QUOTED PASSAGE:
<<<<

Technical Mistakes — Concrete Consequences

  • Letting an MM3 close MRC cards without spot-checking the measured values and completion steps.
    Your sign-off as section supervisor is the PMS system record. If the INSURV inspector's 3M spot-check pulls an MRC card from your zone with a skipped step, a blank measured-value column, or a completion signature from a person who was not present during execution, the finding cites the section supervisor — your name — as the responsible party. The LCPO who walks to your billet after the INSURV debrief is carrying a discussion that closes the eEVAL period in one direction. The section supervisor who audits a random sample of his section's MRC cards every two weeks finds the discrepancies before the inspector does.
  • Logging an out-of-limit parameter as within limits because it was 'on the edge' and the watch was almost over.
    An engineering log falsification at MM2 — particularly one that precedes a machinery casualty — is a permanent career event. The JAGMAN investigation reads the watch log from the two watches before the casualty; the parameter that was approaching the out-of-limit threshold but was logged as clean removes every mitigating argument from the watchstander's position. The MM1 selection board reads JAGMAN findings through the eEVAL narrative; the finding ends the MM1 timeline regardless of how strong the rest of the record is.
  • Running a corrective maintenance evolution without completing the tag-out package — starting maintenance on a live system or a system that is not properly isolated.
    A tag-out violation at MM2 means a re-energized circuit during maintenance (possible electrocution or equipment damage), a prematurely opened valve in an active system (possible flooding, fire, or scalding injury), or a system returned to service without the isolation verified (possible secondary casualty on the next watch). The JAGMAN investigation reads the tag-out log and the maintenance work order signature chain; the MM2 whose name is on a tag-out violation that preceded a personal injury faces administrative separation proceedings regardless of seniority or prior record.

>>>>

SUPPLIED DATA:

<<<<

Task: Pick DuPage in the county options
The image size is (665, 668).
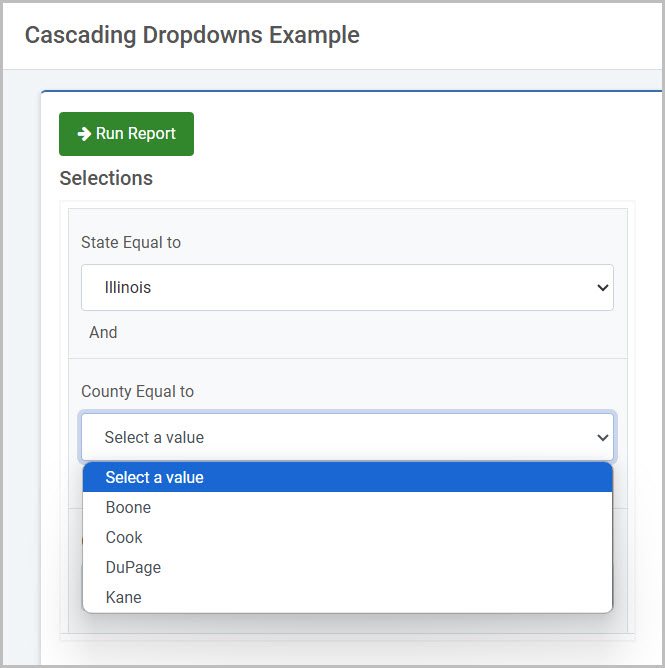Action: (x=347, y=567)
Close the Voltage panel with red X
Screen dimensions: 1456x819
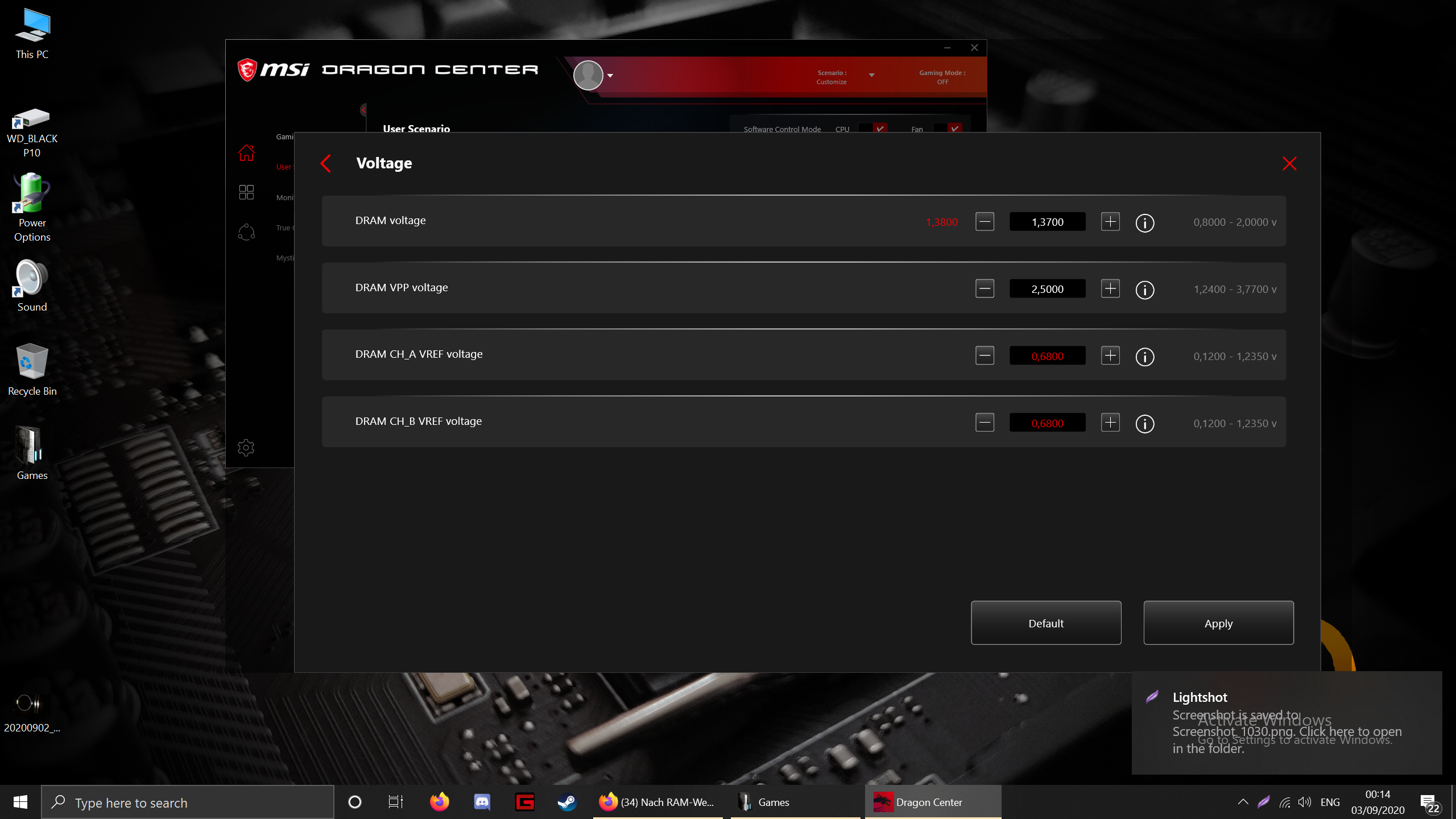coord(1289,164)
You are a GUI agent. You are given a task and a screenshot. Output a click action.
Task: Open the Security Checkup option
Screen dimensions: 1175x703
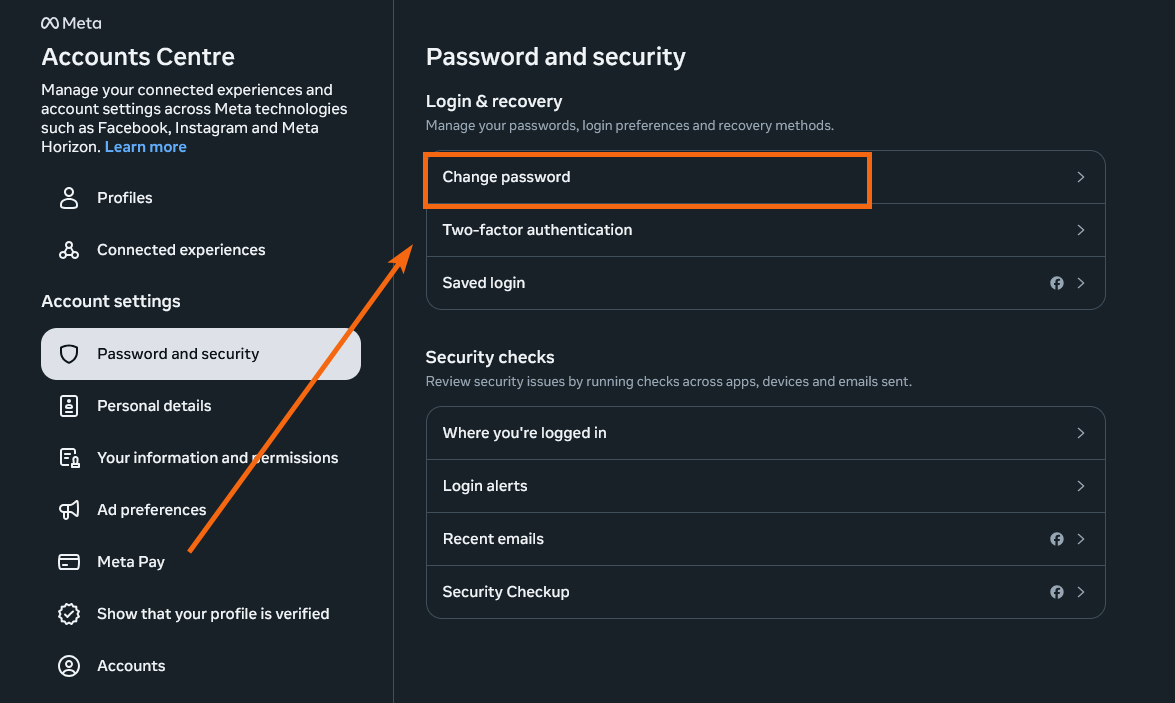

>>>>

WRITTEN REQUEST:
In the text on technical mistakes, how often does the section supervisor who catches discrepancies before the inspector audit a random sample of his section's MRC cards?

IN RESPONSE:
Every two weeks.